Nacht ohne Sterne
542 Seiten

Wenn ihr sehen könntet, wie verwirrt ich gerade vorm Rechner sitze und versuche einen ersten Satz zu tippen, könntet ihr euch vielleicht vorstellen, wie schwer mir diese Bewertung fällt — wozu natürlich auch der erste Satz gehört, aber das habe ich ja jetzt geschickt gelöst, höhö. Auf "Nacht ohne Sterne" habe ich gefühlt schon seit Monaten hingefiebert, obwohl ich vorher noch nie etwas von Gesa Schwartz gelesen hatte. Dennoch klang der Klappentext schon so phantastisch, dass ich es kaum abwarten konnte. Meine Vorfreude wurde viele Seiten lang auch bestätigt, denn den Schreibstil der Autorin kann ich nur mit wunderschön beschreiben. Einer, in den man sich fallen lassen kann, einer, der vor Bildhaftigkeit nur so strotzt. Jedoch auch einer, in den man sich nicht immer und zu jeder Zeit fallen lassen kann, denn mitunter lesen sich die verschnörkelten Sätze recht sperrig. Und damit sind wir auch schon bei meinem Problem: Wie kann ich nur erklären, warum ich etwas gleichzeitig wunderschön und sperrig fand?

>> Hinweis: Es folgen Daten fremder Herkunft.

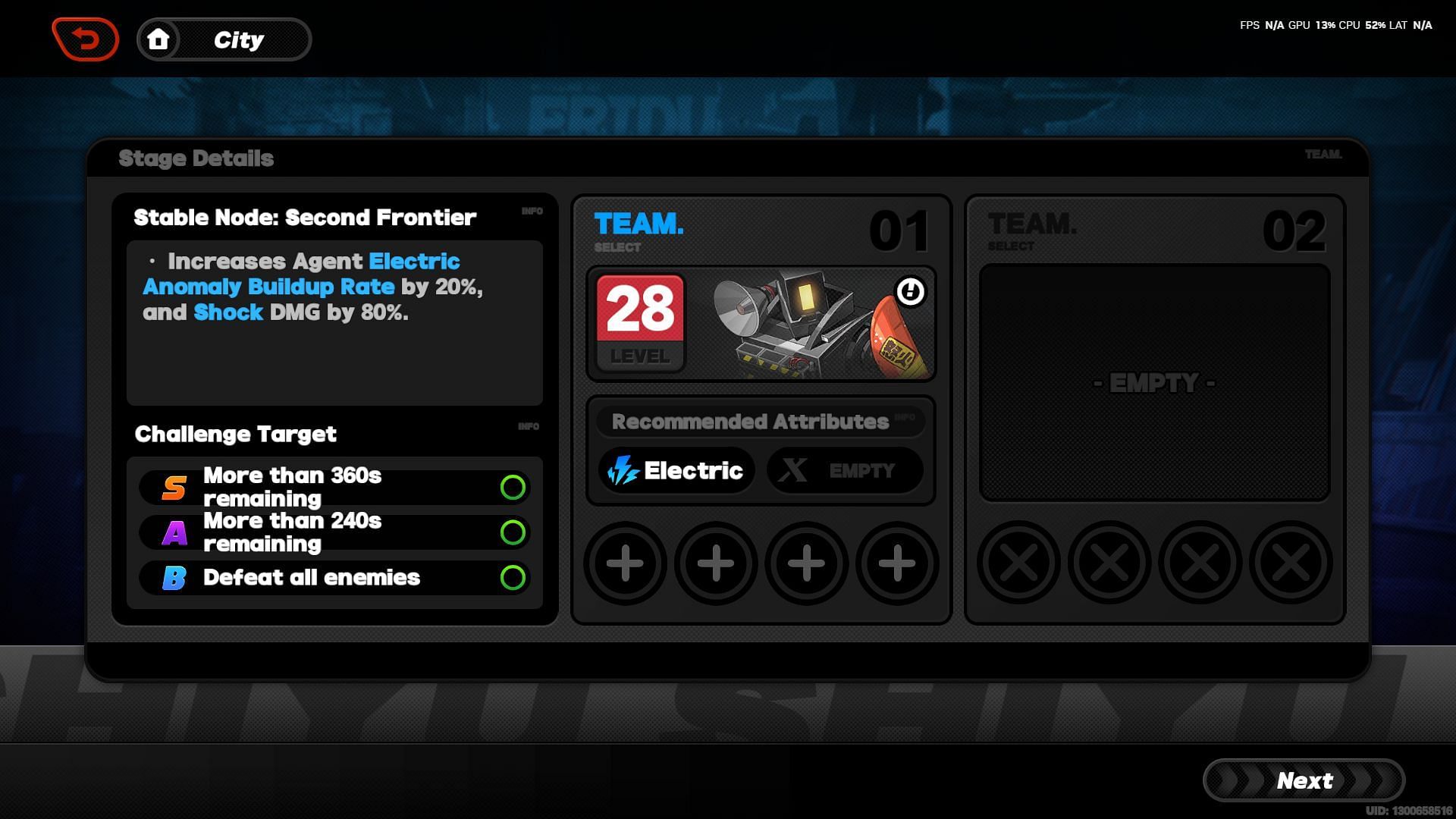
Task: Select the back/undo navigation icon
Action: point(85,40)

Die Geschichte von "Nacht ohne Sterne" beginnt an einem regnerischen Tag in New York. Die Protagonistin Naya ist gerade mit einem neuen Schwung Bücher auf dem Weg ins Antiquariat ihres Vaters, als sie einigen Askari begegnet, die gerade einem Kobold auflauern. Askari sind die Lichtelfen in diesem Buch, auch Nayas verstorbene Mutter war eine, was Naya zu einem Halbling macht. Sie gehört damit weder richtig in die Welt der Askari noch in die der Menschen, kann nicht wirklich zaubern, aber doch übernatürliche Dinge wahrnehmen. Das Reich der Lichtelfen bleibt ihr erst recht verwehrt, vom Reich der Dunkelelfen, die hier Bharassar heißen, ganz zu schweigen. Beide Elfenrassen sind seit jeher verfeindet, doch als sie Vidar begegnet, der so gar nicht zu den Geschichten über die bösen Dunkelelfen zu passen scheint, steht sie plötzlich zwischen den Fronten.

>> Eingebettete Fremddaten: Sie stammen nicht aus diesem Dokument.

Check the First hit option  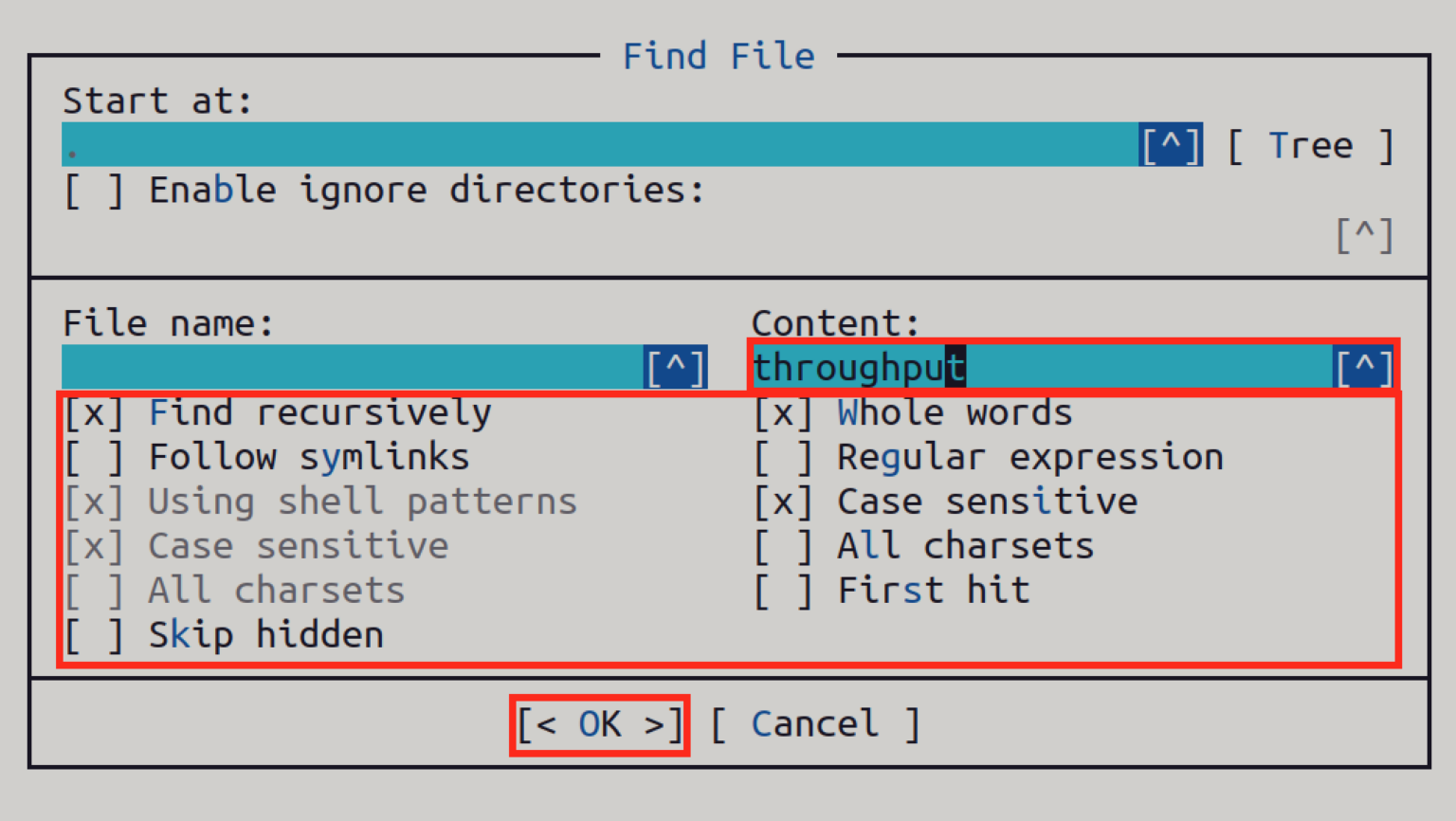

Dieses Setting klingt zunächst mal nach Urban Fantasy, es verwandelt sich allerdings recht schnell zu High Fantasy, da sich Naya immer mehr in den Reichen der Askari und Bharassar aufhalten wird. Und diese Welten, die Gesa Schwartz da erschaffen hat, sind unglaublich kreativ und was vollkommen neues, obwohl ich ja sonst auch so viel High Fantasy lese. Die Autorin spielt hier mit ihrem verschnörkelten und detaillierten Schreibstil, vieles in den neuen Welten erscheint wie im Traum oder nur dann, wenn die handelnden Personen sich vorstellen können, dass es existiert. Und genau so kommt das dann natürlich auch in den Köpfen der Leser an. Da die Sprache in diesem Buch sehr bildgewaltig ist, fiel es mir bis zu einem gewissen Punkt ziemlich leicht mich in diese Bilder fallen zu lassen, sie zuzulassen. Andere Leser in der Leserunde zu "Nacht ohne Sterne" hingegen hatten von Beginn an Schwierigkeiten. Zum Glück sind Geschmäcker verschieden, dachte ich mir dann, bis mich genau das eben auch eingeholt hat. Ich gehöre zu den (Phantastik-)Lesern, die sich gern vorstellen können, wie etwas funktioniert. Dazu muss man mir das gar nicht zu 100% aufdröseln, damit ich etwas logisch finde, doch hier hat mich Gesa Schwartz leider ab ungefähr der Mitte des Buches abgehängt. Viele Situationen fühlten sich zwar immer noch traumhaft schön an, waren für mich aber so abgehoben, dass ich teilweise überhaupt nicht mehr sagen konnte, was da abging — mal ganz flapsig gesagt. Schöne Worte bleiben zwar immer noch schöne Worte, aber es ist schade, wenn die Bildgewalt nicht immer zuverlässig da ist.

Die Geschichte selbst, die natürlich davon beeinflusst wurde, dass mir die traumartigen Konstrukte zu viel wurden, ist aber dennoch eine herausragende. Zu keinem Zeitpunkt des Buches hätte ich sagen können, wohin und auf welchen Wegen die Handlung vorangetrieben wird. Etwas, das ich zu Beginn als Grundproblem benannt hätte, wurde zum Beispiel schon recht früh aufgelöst und danach ging es erst so richtig los. "Nacht ohne Sterne" beschreibt eine vollkommen neue Welt, die von komplexen, aber nicht ganz so neuartigen Problemen geplagt wird. Naya ist eine starke Protagonistin, die manchmal zwar in Selbstmitleid aufgeht und klischeehaft handelt, den Leser aber dennoch zielstrebig und rasant durch die Geschichte führt, sodass es nie langweilig wird.